A research team plans to gather precise measurements of clouds, probing the internal structure of clouds to gain a more precise understanding of their composition. The science team is led by renowned climate scientists from the Max Planck Institute for Meteorology. Missions are flown by crews from the German counterpart to NASA, Deutsches Zentrum für Luft- und Raumfahrt, or DLR, which operates the aircraft dubbed HALO—the High Altitude and Long Range research aircraft. The flights, planned between Dec. 10 and Dec. 25, mark the first time HALO has been used to collect cloud data using an array of sensors including lasers. A belly pod has been fitted to the aircraft to accommodate some of the sensors.

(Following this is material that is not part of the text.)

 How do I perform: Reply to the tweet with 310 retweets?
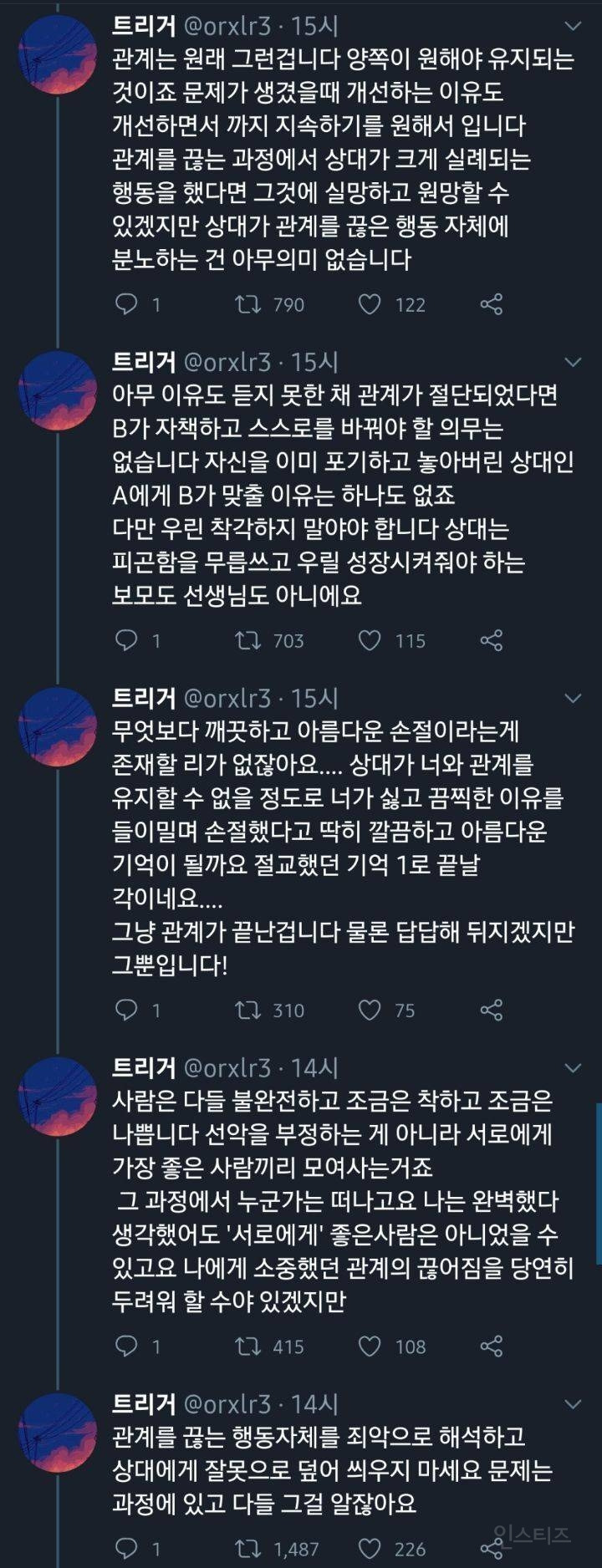click(126, 1010)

"Besides the distribution of moisture in the atmosphere, we will be using laser measurements to obtain information on particles suspended in the air," said Markus Rapp, head of the DLR Institute of Atmospheric Physics, in a news release. "These particles, known as aerosols, have a direct effect on the formation of clouds."

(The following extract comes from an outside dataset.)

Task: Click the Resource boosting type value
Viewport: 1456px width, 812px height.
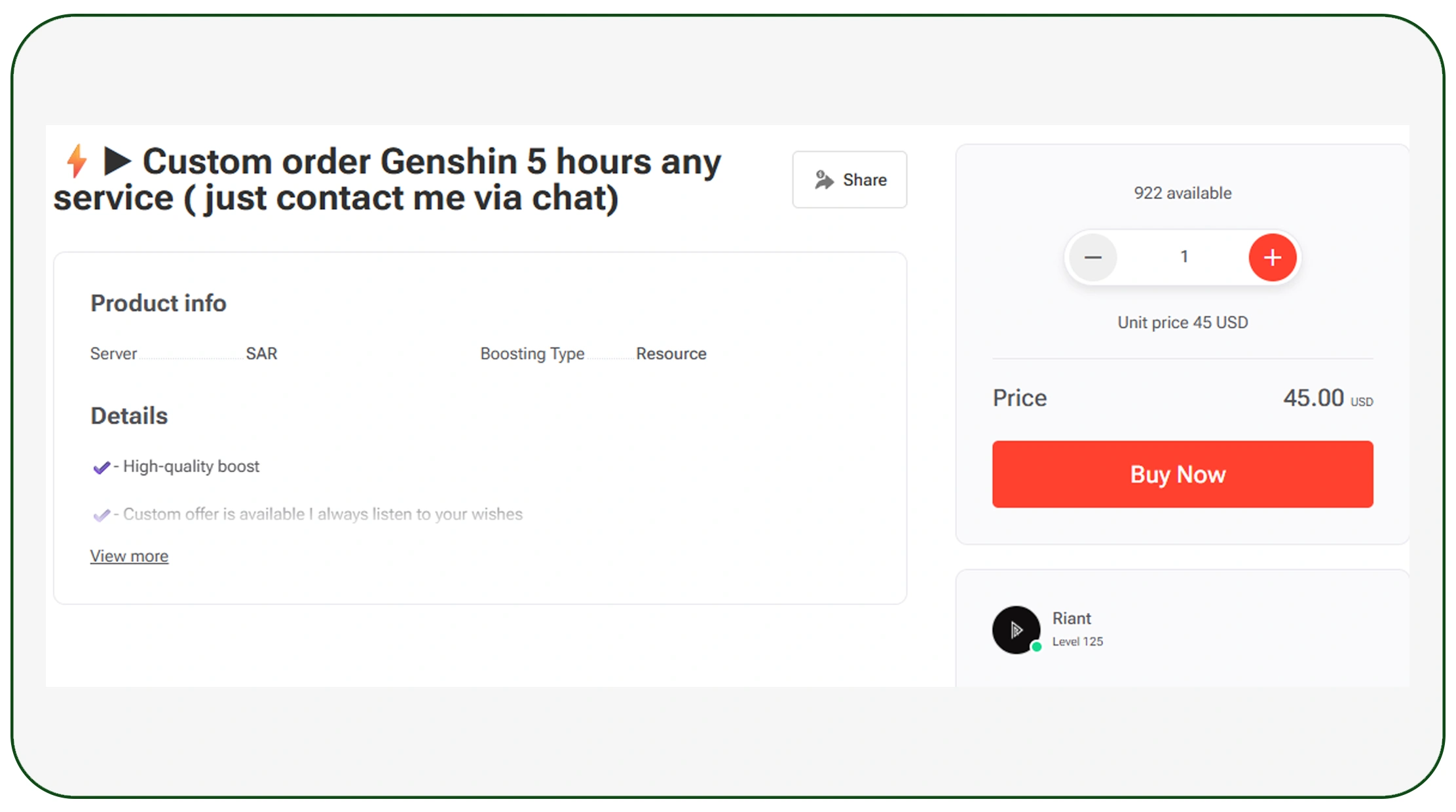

The team will compare data gathered by the Gulfstream to satellite data, and hopes to resolve discrepancies noted between measurements taken by satellites and other means, including ground observations and balloons. The aircraft will also deploy dropsondes that will collect data as they fall under parachutes.
The science team ultimately hopes to develop a more accurate picture of the inner workings of clouds, filling in gaps in the data that could refine their understanding of cloud dynamics, and how clouds interact with other factors affecting weather and climate.